▸ Materials provided:
********

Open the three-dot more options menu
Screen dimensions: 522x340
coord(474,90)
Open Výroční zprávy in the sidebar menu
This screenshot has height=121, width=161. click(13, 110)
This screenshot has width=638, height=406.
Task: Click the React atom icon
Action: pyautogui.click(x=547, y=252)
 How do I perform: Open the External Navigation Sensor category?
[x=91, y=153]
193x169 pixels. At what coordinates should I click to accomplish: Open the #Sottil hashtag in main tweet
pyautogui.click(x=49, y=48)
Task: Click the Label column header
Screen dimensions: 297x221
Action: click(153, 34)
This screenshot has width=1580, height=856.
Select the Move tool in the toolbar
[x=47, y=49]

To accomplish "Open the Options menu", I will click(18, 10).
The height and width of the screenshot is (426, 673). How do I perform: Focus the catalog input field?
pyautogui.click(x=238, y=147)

********

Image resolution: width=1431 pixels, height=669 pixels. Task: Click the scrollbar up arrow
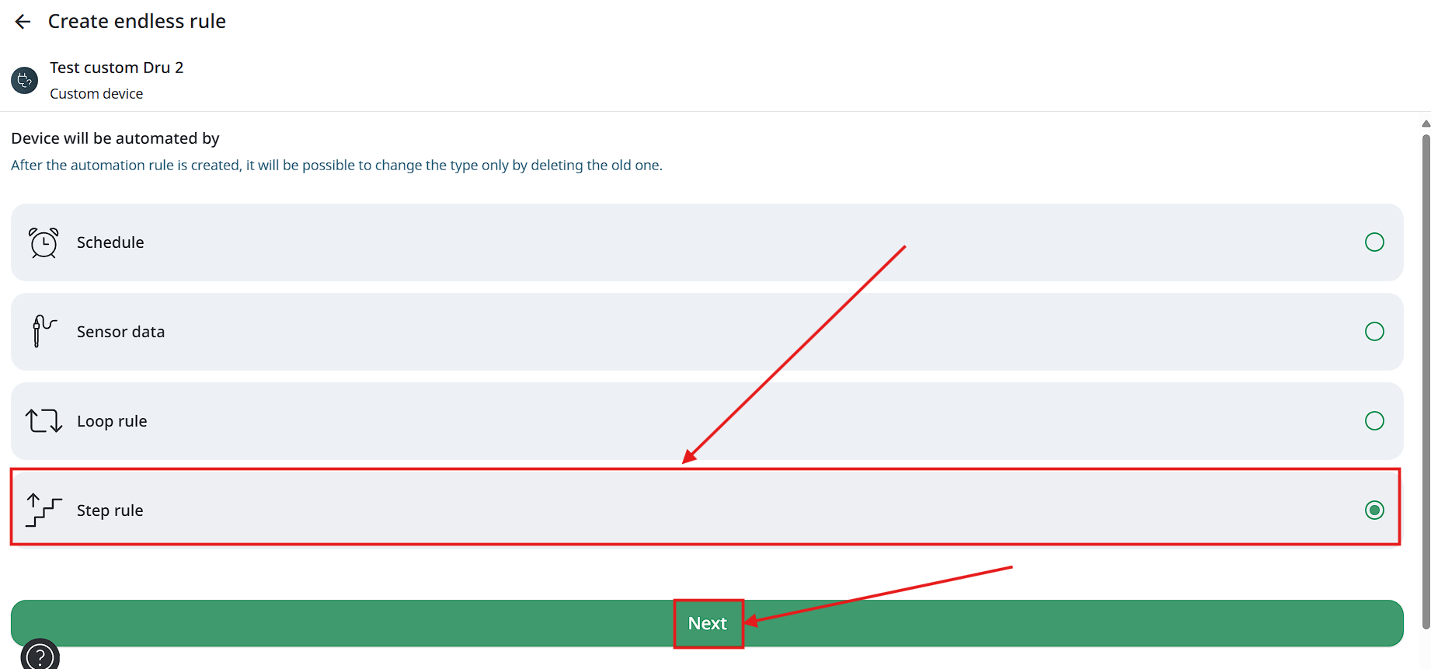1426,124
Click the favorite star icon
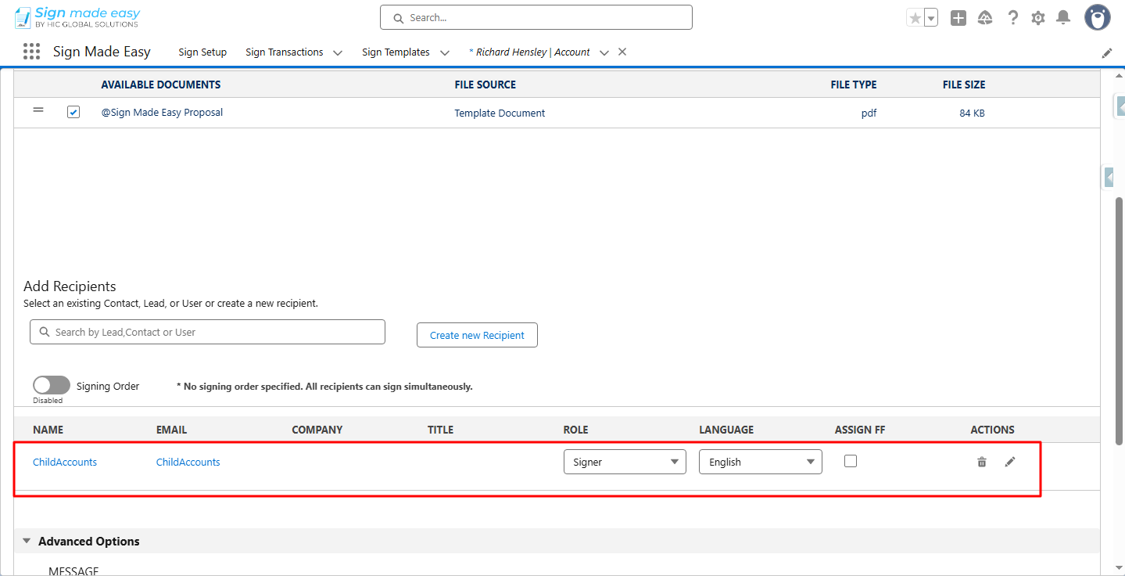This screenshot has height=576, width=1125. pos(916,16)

********

Taking the material above, extract exactly and only the lines from the line with "Open Výroční zprávy in the sidebar menu" to the line with "Task: Click the Label column header", inclusive of both.

Open Výroční zprávy in the sidebar menu
This screenshot has height=121, width=161. click(13, 110)
This screenshot has width=638, height=406.
Task: Click the React atom icon
Action: pyautogui.click(x=547, y=252)
 How do I perform: Open the External Navigation Sensor category?
[x=91, y=153]
193x169 pixels. At what coordinates should I click to accomplish: Open the #Sottil hashtag in main tweet
pyautogui.click(x=49, y=48)
Task: Click the Label column header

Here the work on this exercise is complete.